▶ _Aim of the task_
Starting with the line with "The width and height of the screenshot is (1024, 809)." in the entries below and going on through the line with "Where should I", output every line exactly and nothing more. No pictures.

▶ _Working data_
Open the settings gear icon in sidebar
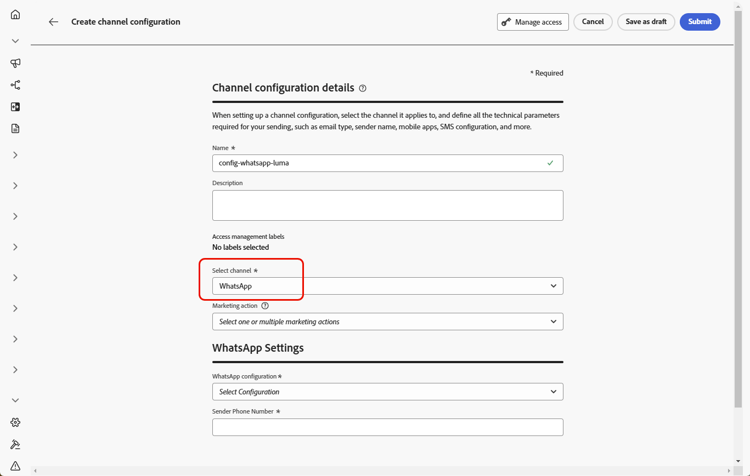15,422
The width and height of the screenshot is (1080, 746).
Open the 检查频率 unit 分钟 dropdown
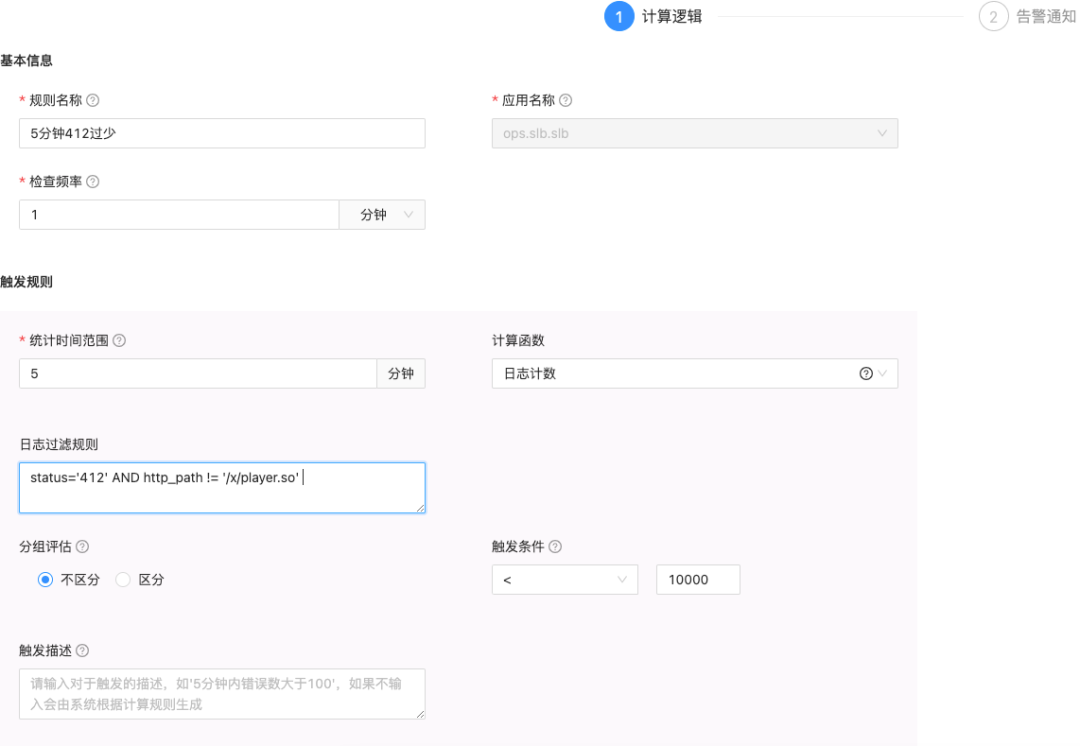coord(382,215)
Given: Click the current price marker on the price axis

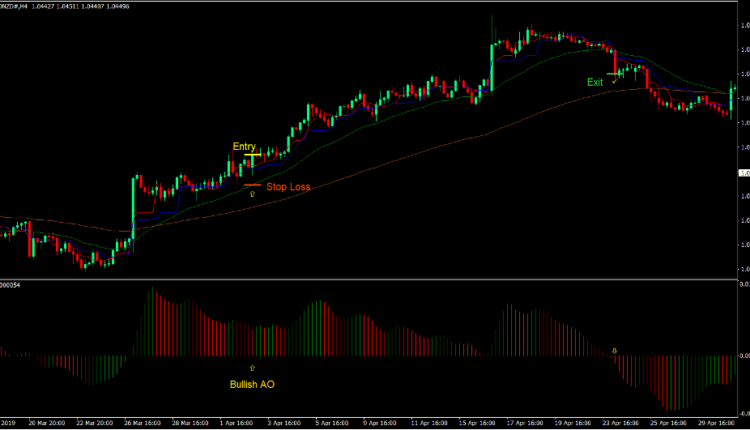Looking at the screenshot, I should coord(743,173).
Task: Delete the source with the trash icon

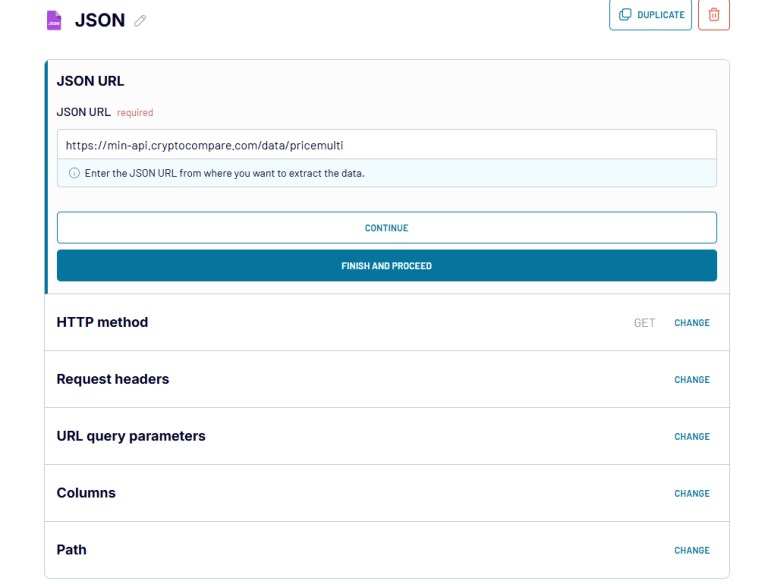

--

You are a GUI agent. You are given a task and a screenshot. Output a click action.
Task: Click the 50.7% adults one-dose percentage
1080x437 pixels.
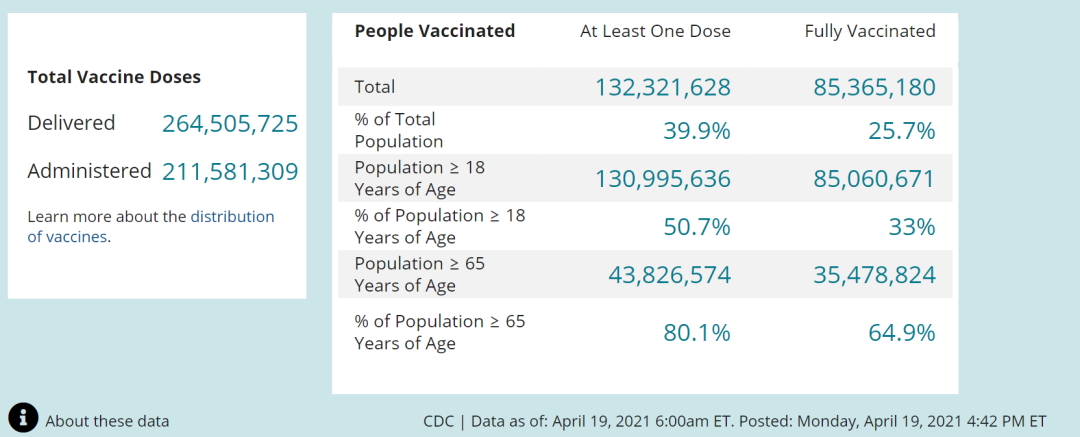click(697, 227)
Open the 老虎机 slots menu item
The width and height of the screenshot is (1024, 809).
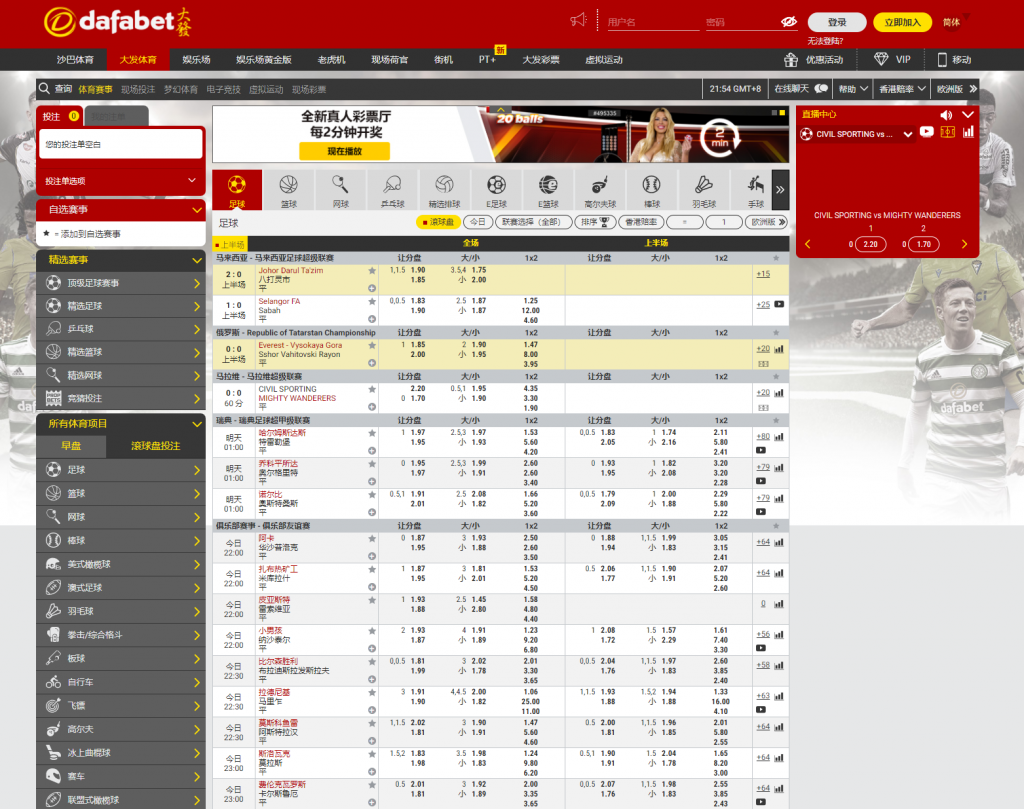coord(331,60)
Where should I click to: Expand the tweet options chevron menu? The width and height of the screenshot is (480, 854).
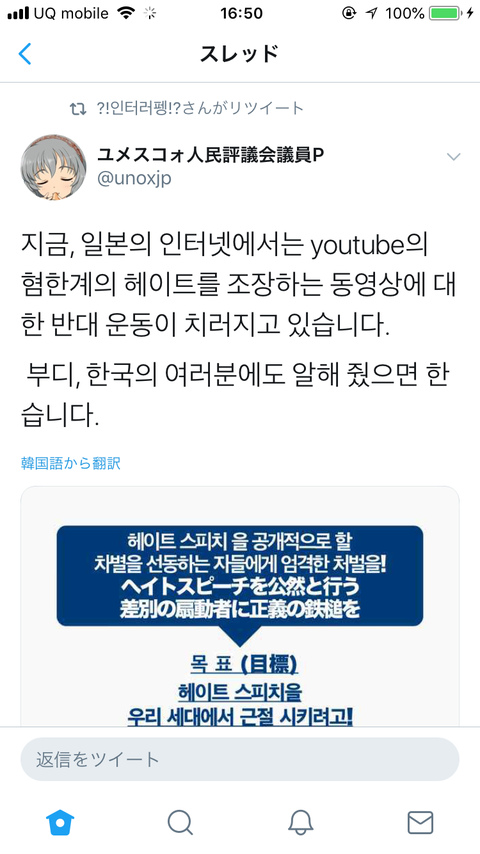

▶ _Answer below_
The width and height of the screenshot is (1024, 809).
coord(331,60)
Where should I click to: Expand the tweet options chevron menu? The width and height of the screenshot is (480, 854).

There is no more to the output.